Cari amici del Giornale,
ho letto con attenzione la lettera della giovane 23enne fiorentina che avete pubblicato domenica scorsa con il titolo Cara Melandri, l'anoressia non si cura con una legge. La vostra lettrice racconta di essere stata anoressica e bulimica e ribadisce, giustamente, che i disturbi del comportamento alimenªtare sono malattie psichiatriche, dinanzi alle quali una legge rischia di essere inutile e inefficace.
Provo a rispondere a questa affermazione con tre semplici precisazioni.
1) Sottoscrivo pienamente l'osservazione della vostra lettrice: i disturbi alimentari sono malattie psichiatriche complesse e multifattoriali, una vera e propria epidemia che solo nel nostro Paese coinvolge quasi tre milioni di persone, soprattutto giovani donne. Non ci sono scorciatoie, insomma, e proprio per questo, la nostra azione è solo un piccolo tassello di un intervento più complessivo. C'è una grande sfida educativa che coinvolge la scuola e le famiglie. E c'è l'impegno del ministro della Salute Livia Turco, che si sta già attivando per elaborare risposte a questa emergenza. Certamente, una delle priorità è quella di rafforzare il circuito dei centri di cura pubblici e convenzionati, in particolare delle strutture residenziali come quelle di Todi e Chiaromonte - solo per citare due pratiche di «buona sanità» sparse sul nostro territorio.

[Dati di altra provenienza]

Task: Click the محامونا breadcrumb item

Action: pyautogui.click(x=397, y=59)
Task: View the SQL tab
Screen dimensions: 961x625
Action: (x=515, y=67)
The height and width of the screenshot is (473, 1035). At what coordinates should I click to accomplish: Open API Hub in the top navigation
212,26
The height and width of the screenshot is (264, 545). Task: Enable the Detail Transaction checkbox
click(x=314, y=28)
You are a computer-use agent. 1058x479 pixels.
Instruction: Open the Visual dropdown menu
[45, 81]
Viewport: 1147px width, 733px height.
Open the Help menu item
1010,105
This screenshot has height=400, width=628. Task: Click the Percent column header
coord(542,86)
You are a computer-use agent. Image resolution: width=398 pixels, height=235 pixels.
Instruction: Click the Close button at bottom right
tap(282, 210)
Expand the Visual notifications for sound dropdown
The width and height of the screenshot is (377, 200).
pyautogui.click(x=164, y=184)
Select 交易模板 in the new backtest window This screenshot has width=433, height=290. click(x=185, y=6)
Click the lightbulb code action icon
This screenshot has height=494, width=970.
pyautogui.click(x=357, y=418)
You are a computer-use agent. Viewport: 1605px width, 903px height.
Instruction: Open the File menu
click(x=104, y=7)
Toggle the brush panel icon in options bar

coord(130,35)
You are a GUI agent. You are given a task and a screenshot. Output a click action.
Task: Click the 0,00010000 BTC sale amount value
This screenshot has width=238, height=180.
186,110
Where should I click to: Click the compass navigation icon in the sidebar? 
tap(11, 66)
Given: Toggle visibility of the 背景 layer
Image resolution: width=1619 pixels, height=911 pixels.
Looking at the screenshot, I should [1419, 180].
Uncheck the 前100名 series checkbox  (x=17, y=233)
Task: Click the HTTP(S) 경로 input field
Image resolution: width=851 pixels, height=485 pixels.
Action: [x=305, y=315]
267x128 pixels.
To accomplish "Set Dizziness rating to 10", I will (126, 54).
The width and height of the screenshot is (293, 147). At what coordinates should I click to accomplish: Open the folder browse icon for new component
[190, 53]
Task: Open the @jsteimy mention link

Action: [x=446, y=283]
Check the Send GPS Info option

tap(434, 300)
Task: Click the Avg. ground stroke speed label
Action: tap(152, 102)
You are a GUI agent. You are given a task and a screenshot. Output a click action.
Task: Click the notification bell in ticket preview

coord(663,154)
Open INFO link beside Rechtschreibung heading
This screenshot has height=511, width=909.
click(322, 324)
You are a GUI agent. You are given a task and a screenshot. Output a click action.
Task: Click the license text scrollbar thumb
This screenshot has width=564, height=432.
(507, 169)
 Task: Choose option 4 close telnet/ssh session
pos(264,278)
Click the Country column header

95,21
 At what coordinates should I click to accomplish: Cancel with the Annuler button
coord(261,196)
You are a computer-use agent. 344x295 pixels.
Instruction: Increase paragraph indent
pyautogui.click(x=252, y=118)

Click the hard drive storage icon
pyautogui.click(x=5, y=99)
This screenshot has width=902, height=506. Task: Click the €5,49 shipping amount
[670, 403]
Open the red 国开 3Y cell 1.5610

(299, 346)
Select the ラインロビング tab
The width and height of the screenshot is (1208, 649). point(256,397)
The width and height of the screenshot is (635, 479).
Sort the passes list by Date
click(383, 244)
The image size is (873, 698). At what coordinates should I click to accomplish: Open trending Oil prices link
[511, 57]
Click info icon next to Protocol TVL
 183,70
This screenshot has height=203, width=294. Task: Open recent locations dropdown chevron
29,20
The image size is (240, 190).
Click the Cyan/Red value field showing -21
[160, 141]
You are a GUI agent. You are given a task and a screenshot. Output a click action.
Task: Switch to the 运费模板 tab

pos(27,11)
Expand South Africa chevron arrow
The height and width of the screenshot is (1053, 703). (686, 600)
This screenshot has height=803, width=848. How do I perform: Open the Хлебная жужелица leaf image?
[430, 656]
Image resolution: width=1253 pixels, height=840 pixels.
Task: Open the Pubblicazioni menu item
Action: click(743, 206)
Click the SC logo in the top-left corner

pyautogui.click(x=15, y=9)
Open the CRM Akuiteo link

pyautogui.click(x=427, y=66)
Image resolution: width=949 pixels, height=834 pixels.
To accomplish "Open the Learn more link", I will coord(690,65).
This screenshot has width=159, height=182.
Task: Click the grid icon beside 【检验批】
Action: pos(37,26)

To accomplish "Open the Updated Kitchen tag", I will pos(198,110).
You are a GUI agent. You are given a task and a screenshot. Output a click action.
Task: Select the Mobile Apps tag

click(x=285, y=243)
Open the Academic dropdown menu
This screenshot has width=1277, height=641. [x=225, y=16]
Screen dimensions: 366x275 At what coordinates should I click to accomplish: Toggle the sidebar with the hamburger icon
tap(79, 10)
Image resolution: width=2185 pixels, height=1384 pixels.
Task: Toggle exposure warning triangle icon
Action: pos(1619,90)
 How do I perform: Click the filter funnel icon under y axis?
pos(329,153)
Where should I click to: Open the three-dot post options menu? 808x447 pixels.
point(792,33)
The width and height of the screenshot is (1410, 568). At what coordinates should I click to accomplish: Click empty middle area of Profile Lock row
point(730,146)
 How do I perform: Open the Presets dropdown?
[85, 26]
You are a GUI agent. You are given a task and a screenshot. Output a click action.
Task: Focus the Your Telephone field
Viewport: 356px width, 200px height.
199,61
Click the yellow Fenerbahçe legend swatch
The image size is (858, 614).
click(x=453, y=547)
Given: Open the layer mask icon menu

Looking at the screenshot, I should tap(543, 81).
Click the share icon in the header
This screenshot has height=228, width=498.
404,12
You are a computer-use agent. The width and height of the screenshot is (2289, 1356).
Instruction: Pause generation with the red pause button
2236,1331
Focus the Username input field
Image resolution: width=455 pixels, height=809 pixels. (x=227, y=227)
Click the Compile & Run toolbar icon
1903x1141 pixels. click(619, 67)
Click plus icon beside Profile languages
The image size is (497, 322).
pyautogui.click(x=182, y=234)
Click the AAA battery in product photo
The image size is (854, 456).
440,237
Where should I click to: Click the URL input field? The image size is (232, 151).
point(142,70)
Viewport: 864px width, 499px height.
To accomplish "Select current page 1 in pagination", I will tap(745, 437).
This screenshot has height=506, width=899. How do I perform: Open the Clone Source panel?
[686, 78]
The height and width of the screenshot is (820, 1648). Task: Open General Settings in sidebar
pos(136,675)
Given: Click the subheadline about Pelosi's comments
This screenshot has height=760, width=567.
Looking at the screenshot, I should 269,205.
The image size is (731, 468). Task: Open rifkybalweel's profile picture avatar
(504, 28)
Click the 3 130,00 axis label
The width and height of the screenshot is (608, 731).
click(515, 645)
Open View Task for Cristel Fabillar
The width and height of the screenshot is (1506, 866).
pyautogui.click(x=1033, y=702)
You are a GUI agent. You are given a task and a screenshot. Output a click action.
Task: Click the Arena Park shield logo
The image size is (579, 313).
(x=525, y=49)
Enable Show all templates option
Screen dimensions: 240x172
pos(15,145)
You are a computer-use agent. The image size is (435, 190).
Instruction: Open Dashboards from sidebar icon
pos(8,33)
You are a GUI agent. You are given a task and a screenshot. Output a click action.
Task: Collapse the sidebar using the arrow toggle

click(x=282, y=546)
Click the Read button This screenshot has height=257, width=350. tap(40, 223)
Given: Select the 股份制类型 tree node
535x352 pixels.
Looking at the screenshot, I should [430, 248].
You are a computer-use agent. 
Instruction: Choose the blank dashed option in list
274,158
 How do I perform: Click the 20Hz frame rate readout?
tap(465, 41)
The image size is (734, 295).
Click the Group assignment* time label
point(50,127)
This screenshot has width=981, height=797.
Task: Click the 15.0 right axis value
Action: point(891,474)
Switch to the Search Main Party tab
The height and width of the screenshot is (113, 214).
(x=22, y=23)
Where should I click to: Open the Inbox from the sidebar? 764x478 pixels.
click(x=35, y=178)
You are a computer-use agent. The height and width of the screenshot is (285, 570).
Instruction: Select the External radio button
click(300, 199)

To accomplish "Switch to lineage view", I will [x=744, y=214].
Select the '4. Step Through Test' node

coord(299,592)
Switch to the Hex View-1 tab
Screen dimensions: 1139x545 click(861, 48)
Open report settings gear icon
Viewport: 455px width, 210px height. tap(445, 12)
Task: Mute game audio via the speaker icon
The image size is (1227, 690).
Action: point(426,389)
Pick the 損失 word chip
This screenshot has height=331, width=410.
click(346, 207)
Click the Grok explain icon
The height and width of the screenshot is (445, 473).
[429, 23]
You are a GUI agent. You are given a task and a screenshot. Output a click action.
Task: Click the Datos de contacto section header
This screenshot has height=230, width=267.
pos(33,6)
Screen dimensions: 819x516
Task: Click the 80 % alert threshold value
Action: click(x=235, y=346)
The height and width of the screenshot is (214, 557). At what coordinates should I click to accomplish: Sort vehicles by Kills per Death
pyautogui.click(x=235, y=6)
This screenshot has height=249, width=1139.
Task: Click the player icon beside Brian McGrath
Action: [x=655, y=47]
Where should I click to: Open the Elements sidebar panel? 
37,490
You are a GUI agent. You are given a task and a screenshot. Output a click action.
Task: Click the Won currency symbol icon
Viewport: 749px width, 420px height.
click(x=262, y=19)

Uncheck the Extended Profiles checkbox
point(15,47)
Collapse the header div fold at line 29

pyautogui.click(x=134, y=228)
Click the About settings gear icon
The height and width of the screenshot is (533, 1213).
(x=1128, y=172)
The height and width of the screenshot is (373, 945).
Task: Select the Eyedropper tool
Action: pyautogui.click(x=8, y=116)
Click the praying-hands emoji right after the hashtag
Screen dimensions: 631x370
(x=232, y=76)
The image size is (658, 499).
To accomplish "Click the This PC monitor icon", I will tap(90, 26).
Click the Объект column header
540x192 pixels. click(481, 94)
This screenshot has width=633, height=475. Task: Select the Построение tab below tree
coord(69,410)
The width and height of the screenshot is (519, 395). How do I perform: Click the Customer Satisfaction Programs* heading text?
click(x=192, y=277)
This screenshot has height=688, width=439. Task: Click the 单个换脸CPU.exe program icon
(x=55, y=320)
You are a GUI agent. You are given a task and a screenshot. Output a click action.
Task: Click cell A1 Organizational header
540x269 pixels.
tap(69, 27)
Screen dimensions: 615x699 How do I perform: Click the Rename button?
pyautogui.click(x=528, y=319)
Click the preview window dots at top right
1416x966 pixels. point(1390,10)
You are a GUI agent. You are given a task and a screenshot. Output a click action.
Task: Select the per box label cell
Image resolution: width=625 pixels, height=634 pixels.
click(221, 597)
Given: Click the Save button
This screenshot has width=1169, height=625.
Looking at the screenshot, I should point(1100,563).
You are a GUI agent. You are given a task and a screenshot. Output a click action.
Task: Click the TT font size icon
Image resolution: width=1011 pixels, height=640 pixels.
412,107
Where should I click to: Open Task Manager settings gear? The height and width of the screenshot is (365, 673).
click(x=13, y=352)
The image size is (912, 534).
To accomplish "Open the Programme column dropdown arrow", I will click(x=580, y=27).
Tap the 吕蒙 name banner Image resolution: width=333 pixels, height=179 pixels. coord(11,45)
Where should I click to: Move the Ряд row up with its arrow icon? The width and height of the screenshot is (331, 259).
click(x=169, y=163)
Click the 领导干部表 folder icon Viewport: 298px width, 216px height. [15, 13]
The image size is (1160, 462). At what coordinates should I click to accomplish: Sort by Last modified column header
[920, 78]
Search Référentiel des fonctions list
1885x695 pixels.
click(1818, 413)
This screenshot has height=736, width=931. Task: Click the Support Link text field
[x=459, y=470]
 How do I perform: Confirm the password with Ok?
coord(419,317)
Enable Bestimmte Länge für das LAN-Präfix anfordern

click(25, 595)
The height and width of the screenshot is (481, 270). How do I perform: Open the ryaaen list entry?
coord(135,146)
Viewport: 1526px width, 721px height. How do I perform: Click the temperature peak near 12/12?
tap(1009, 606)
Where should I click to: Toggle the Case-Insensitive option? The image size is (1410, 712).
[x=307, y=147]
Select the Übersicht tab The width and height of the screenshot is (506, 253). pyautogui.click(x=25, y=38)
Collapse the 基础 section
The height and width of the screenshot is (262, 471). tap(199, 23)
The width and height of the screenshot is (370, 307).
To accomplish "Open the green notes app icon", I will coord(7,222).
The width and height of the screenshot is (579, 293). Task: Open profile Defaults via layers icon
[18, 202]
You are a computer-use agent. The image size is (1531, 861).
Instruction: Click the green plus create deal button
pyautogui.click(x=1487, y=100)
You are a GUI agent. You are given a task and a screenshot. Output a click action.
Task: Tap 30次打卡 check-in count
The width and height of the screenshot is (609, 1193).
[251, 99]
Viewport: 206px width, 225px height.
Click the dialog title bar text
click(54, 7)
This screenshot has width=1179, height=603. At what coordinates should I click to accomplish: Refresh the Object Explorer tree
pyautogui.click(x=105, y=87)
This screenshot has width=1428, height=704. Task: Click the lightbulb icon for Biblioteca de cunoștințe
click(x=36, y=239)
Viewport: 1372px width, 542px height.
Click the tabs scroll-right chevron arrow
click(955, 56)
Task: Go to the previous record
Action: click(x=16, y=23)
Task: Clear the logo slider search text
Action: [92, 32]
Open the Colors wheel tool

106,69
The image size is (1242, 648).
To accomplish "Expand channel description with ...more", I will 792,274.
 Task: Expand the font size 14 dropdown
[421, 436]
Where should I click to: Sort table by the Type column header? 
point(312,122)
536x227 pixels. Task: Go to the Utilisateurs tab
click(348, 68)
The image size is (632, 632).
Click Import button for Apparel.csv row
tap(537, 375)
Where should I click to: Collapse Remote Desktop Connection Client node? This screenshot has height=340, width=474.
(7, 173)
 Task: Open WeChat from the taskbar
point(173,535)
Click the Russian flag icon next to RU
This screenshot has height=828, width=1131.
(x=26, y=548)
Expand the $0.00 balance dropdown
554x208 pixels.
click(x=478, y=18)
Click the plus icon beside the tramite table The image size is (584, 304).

2) Il Governo non è intervenuto con nessuna «legge contro l'anoressia». Il provvedimento a cui la ragazza fa riferimento è il Manifesto di autoregolamentazione della moda italiana contro l'anoressia, che il nuovo Ministero per le Politiche giovanili ha firmato lo scorso 22 dicembre insieme a Camera Nazionale della Moda italiana e Alta Roma. Si tratta di una sorta di «carta dei principi» di cui, su sollecitazione del Ministero, il mondo della Moda italiana ha voluto dotarsi, impegnandosi in un'importante operazione di responsabilità sociale di impresa. E sono d'accordo con la vostra giovane lettrice: noi abbiamo fatto solo una piccola cosa. Ma attenti a negarne l'utilità. Molte diete fai-da-te iniziano con l'ossessione di entrare in un vestito o di assomigliare ai modelli proposti dalle passerelle o dalle copertine dei giornali. Tutti gli esperti riconoscono l'esistenza di fattori socio-culturali fortissimi legati all'insorgenza di queste patologie. Se è vero, quindi, che queste malattie nascono da storie personali difficili e da sofferenze profonde, è vero anche che i modelli sbagliati possono essere, in molti casi, la scintilla che fa cadere le ragazze nella botola dell'autolesionismo e dell'autodistruttività.
3) In nessun punto il Manifesto proibisce alle taglie 38 e alle modelle con Indice di Massa Corporea inferiore a 18 di sfilare. A differenza di quello che scrive la giovane ragazza toscana, infatti, abbiamo scelto una strada diversa da quella spagnola, nella convinzione (maturata insieme agli esperti) che un disturbo alimentare non possa essere diagnosticato con una tabella o con un'operazione fatta alla calcolatrice. Peraltro, non sempre un IMC superiore ai 18 può escludere la presenza di un disturbo alimentare come la bulimia, che consente spesso di rimanere normopeso. Ecco perché la richiesta di un certificato medico in grado di escludere la presenza di un disturbo alimentare conclamato ci è sembrata la strada più seria da percorrere.
Aggiungo solo, per dovere di cronaca, che a fronte della lettera che voi avete pubblicato, al nostro Ministero ne sono arrivate decine, in questi mesi, di ragazze e di famiglie che ci ringraziavano per aver raggiunto, con questa campagna, già un primo, importante risultato: aver squarciato il velo della vergogna e del silenzio di chi vive queste malattie e aver offerto un primissimo segnale di attenzione istituzionale verso un problema che da tempo la politica aveva dimenticato.